SET EXERCISE: Turn every line of the material below into a Markdown table with the columns "Row" and "Text". Number the lines in order under "Row" and leave out any blank lines.

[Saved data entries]
=-=-=

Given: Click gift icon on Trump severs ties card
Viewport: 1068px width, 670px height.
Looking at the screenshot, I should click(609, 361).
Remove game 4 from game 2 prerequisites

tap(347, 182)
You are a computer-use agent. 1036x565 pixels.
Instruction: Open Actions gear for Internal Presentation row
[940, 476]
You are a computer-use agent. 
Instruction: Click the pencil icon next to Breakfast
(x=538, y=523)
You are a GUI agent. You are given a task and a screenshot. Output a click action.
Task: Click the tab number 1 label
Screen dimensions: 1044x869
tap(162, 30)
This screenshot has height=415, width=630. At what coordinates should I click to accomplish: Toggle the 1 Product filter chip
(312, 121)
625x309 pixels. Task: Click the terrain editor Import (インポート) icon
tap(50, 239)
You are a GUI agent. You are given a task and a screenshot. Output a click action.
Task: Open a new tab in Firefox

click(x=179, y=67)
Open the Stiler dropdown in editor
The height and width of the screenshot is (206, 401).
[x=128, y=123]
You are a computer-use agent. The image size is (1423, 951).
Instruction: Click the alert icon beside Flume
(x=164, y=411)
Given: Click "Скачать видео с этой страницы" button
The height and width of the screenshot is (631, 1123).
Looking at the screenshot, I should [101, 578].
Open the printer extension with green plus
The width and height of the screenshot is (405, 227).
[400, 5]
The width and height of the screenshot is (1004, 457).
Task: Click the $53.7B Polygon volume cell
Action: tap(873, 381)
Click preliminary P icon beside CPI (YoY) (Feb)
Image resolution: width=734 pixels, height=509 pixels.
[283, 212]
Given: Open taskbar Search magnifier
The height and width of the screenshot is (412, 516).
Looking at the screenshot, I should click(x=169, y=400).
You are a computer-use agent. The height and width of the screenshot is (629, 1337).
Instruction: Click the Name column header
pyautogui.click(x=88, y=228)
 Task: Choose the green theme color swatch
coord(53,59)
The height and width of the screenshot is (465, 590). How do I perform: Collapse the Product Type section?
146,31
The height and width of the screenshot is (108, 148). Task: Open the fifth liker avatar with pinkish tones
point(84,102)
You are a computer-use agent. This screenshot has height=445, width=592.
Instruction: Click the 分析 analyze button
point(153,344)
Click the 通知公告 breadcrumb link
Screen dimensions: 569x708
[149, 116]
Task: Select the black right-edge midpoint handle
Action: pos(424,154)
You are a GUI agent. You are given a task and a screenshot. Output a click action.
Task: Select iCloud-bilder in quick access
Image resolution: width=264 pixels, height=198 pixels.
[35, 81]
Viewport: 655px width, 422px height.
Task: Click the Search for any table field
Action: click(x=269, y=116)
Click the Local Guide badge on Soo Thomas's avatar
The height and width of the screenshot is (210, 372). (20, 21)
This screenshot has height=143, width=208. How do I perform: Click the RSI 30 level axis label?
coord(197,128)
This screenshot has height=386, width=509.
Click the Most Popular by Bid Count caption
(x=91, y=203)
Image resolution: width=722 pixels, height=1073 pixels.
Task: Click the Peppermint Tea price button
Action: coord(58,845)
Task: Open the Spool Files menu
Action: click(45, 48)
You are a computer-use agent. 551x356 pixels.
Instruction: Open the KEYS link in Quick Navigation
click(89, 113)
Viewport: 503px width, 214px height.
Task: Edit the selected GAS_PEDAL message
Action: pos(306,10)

=-=-=

PROBLEM SOLUTION:
| Row | Text |
|---|---|
| 1 | Given: Click gift icon on Trump severs ties card |
| 2 | Viewport: 1068px width, 670px height. |
| 3 | Looking at the screenshot, I should click(609, 361). |
| 4 | Remove game 4 from game 2 prerequisites |
| 5 | tap(347, 182) |
| 6 | You are a computer-use agent. 1036x565 pixels. |
| 7 | Instruction: Open Actions gear for Internal Presentation row |
| 8 | [940, 476] |
| 9 | You are a computer-use agent.  |
| 10 | Instruction: Click the pencil icon next to Breakfast |
| 11 | (x=538, y=523) |
| 12 | You are a GUI agent. You are given a task and a screenshot. Output a click action. |
| 13 | Task: Click the tab number 1 label |
| 14 | Screen dimensions: 1044x869 |
| 15 | tap(162, 30) |
| 16 | This screenshot has height=415, width=630. At what coordinates should I click to accomplish: Toggle the 1 Product filter chip |
| 17 | (312, 121) |
| 18 | 625x309 pixels. Task: Click the terrain editor Import (インポート) icon |
| 19 | tap(50, 239) |
| 20 | You are a GUI agent. You are given a task and a screenshot. Output a click action. |
| 21 | Task: Open a new tab in Firefox |
| 22 | click(x=179, y=67) |
| 23 | Open the Stiler dropdown in editor |
| 24 | The height and width of the screenshot is (206, 401). |
| 25 | [x=128, y=123] |
| 26 | You are a computer-use agent. The image size is (1423, 951). |
| 27 | Instruction: Click the alert icon beside Flume |
| 28 | (x=164, y=411) |
| 29 | Given: Click "Скачать видео с этой страницы" button |
| 30 | The height and width of the screenshot is (631, 1123). |
| 31 | Looking at the screenshot, I should [101, 578]. |
| 32 | Open the printer extension with green plus |
| 33 | The width and height of the screenshot is (405, 227). |
| 34 | [400, 5] |
| 35 | The width and height of the screenshot is (1004, 457). |
| 36 | Task: Click the $53.7B Polygon volume cell |
| 37 | Action: tap(873, 381) |
| 38 | Click preliminary P icon beside CPI (YoY) (Feb) |
| 39 | Image resolution: width=734 pixels, height=509 pixels. |
| 40 | [283, 212] |
| 41 | Given: Open taskbar Search magnifier |
| 42 | The height and width of the screenshot is (412, 516). |
| 43 | Looking at the screenshot, I should click(x=169, y=400). |
| 44 | You are a computer-use agent. The height and width of the screenshot is (629, 1337). |
| 45 | Instruction: Click the Name column header |
| 46 | pyautogui.click(x=88, y=228) |
| 47 |  Task: Choose the green theme color swatch |
| 48 | coord(53,59) |
| 49 | The height and width of the screenshot is (465, 590). How do I perform: Collapse the Product Type section? |
| 50 | 146,31 |
| 51 | The height and width of the screenshot is (108, 148). Task: Open the fifth liker avatar with pinkish tones |
| 52 | point(84,102) |
| 53 | You are a computer-use agent. This screenshot has height=445, width=592. |
| 54 | Instruction: Click the 分析 analyze button |
| 55 | point(153,344) |
| 56 | Click the 通知公告 breadcrumb link |
| 57 | Screen dimensions: 569x708 |
| 58 | [149, 116] |
| 59 | Task: Select the black right-edge midpoint handle |
| 60 | Action: pos(424,154) |
| 61 | You are a GUI agent. You are given a task and a screenshot. Output a click action. |
| 62 | Task: Select iCloud-bilder in quick access |
| 63 | Image resolution: width=264 pixels, height=198 pixels. |
| 64 | [35, 81] |
| 65 | Viewport: 655px width, 422px height. |
| 66 | Task: Click the Search for any table field |
| 67 | Action: click(x=269, y=116) |
| 68 | Click the Local Guide badge on Soo Thomas's avatar |
| 69 | The height and width of the screenshot is (210, 372). (20, 21) |
| 70 | This screenshot has height=143, width=208. How do I perform: Click the RSI 30 level axis label? |
| 71 | coord(197,128) |
| 72 | This screenshot has height=386, width=509. |
| 73 | Click the Most Popular by Bid Count caption |
| 74 | (x=91, y=203) |
| 75 | Image resolution: width=722 pixels, height=1073 pixels. |
| 76 | Task: Click the Peppermint Tea price button |
| 77 | Action: coord(58,845) |
| 78 | Task: Open the Spool Files menu |
| 79 | Action: click(45, 48) |
| 80 | You are a computer-use agent. 551x356 pixels. |
| 81 | Instruction: Open the KEYS link in Quick Navigation |
| 82 | click(89, 113) |
| 83 | Viewport: 503px width, 214px height. |
| 84 | Task: Edit the selected GAS_PEDAL message |
| 85 | Action: pos(306,10) |